::: LISTED ENTRIES :::
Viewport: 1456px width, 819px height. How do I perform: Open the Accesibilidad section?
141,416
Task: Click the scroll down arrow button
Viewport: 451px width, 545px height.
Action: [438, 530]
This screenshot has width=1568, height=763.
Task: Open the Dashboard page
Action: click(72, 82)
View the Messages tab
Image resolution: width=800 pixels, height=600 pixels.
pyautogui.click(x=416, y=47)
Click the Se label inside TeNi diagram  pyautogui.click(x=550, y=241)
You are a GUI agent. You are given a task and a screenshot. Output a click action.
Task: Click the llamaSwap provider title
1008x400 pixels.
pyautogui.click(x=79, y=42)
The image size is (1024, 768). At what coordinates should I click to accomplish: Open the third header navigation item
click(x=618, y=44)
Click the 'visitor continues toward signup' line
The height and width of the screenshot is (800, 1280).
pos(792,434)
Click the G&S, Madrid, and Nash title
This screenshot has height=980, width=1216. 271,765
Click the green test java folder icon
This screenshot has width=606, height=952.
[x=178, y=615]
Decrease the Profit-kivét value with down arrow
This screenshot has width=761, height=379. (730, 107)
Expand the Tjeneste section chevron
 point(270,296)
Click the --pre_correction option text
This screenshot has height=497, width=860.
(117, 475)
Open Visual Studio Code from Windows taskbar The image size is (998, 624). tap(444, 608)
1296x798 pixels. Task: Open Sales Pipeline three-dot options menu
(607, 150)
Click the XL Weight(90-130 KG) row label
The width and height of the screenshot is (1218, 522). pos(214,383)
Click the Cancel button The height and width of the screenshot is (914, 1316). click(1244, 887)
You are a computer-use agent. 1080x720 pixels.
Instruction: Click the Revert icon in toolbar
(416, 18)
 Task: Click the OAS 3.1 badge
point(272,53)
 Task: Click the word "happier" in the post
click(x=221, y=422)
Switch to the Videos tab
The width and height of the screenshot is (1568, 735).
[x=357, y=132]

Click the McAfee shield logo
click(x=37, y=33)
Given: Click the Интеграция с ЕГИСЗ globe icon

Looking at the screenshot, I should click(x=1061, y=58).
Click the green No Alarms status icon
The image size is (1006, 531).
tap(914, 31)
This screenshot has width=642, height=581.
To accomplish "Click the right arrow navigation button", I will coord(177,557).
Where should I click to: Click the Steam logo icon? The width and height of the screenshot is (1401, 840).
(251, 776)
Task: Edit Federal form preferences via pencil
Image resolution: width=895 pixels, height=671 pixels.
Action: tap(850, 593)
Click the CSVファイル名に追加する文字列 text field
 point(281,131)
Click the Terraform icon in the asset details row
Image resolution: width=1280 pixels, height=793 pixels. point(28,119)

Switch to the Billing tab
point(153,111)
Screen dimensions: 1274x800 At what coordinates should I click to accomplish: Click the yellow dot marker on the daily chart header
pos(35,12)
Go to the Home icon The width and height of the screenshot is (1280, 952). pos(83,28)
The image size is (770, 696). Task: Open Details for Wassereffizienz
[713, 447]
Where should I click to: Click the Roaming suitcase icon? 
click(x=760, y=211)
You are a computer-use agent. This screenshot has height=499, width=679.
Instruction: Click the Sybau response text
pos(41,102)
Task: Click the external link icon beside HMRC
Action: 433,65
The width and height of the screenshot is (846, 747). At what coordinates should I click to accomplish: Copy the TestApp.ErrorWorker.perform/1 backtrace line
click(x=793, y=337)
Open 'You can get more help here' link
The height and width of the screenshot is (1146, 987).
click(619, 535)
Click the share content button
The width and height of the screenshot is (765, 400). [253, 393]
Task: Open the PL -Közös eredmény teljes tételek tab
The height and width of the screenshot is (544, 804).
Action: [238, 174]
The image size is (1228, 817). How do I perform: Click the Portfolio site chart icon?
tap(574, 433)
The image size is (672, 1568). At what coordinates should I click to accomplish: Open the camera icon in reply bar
:::
### [WHAT YOU HAVE TO DO]
Go through the records and count every line with the word "computer"; the answer is the number alone.

### [SOLUTION TO THIS EXERCISE]
2